Stored records =>
----------

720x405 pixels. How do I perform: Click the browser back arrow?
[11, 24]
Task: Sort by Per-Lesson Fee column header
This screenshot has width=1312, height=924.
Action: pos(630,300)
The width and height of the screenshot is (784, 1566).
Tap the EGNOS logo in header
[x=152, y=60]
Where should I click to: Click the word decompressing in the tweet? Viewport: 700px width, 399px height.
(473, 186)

----------

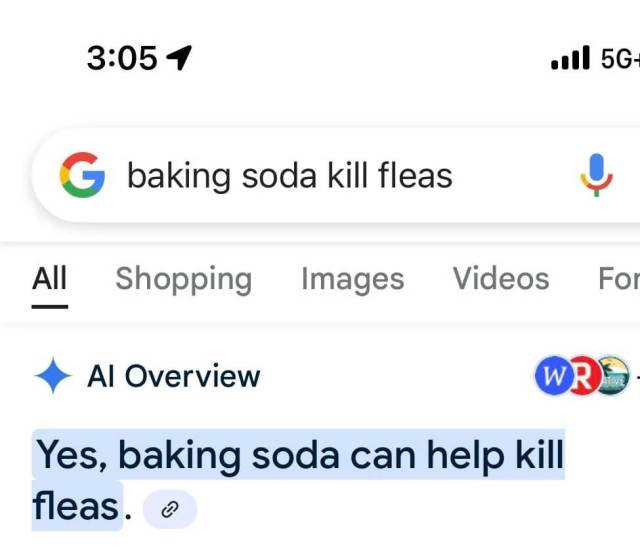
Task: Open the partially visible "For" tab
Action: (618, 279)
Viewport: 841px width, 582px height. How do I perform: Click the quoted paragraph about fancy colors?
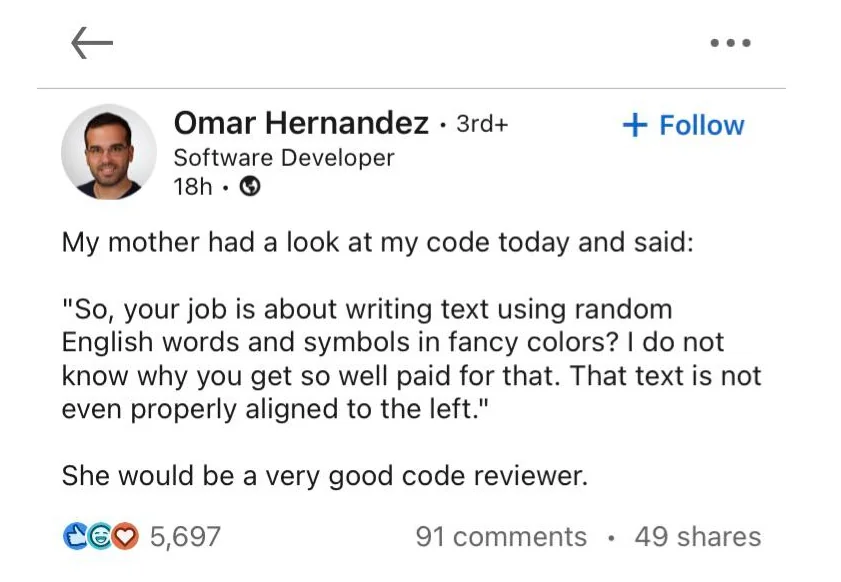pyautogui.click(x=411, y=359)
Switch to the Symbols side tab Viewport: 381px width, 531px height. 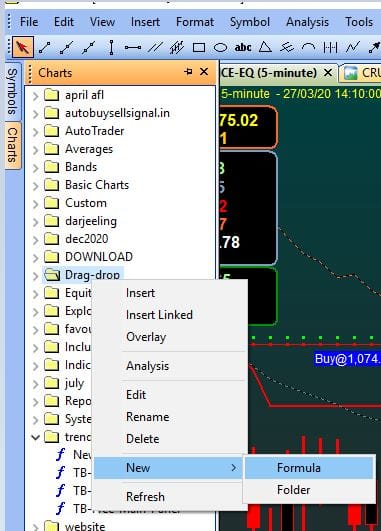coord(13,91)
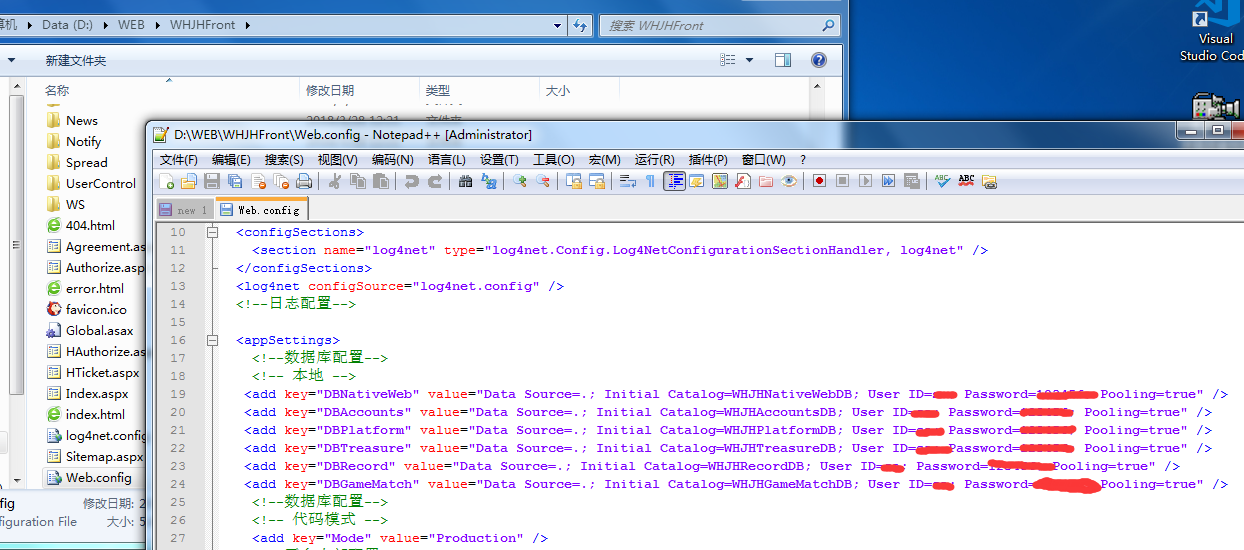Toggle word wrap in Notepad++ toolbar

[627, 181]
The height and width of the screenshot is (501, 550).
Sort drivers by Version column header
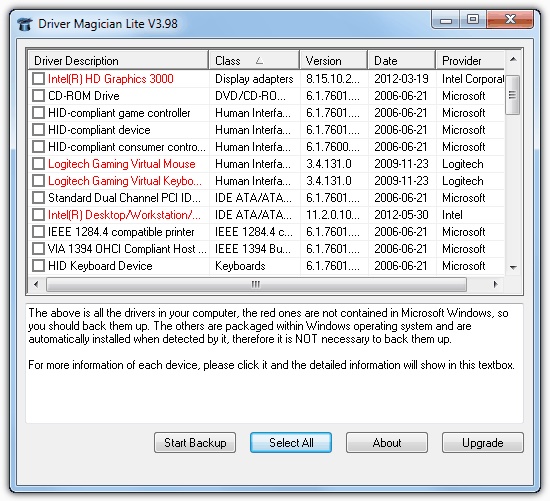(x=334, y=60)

----------

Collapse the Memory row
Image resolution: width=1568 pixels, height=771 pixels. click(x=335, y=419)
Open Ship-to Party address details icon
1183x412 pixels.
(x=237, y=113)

----------

What the task requires => Give back exactly the lines above, from the line containing "720x405 pixels. How" through the line containing "The width and", with both end lines and nothing more.

Task answer =>
720x405 pixels. How do I perform: Click the browser back arrow?
[11, 24]
Task: Sort by Per-Lesson Fee column header
This screenshot has width=1312, height=924.
Action: pos(630,300)
The width and height of the screenshot is (784, 1566).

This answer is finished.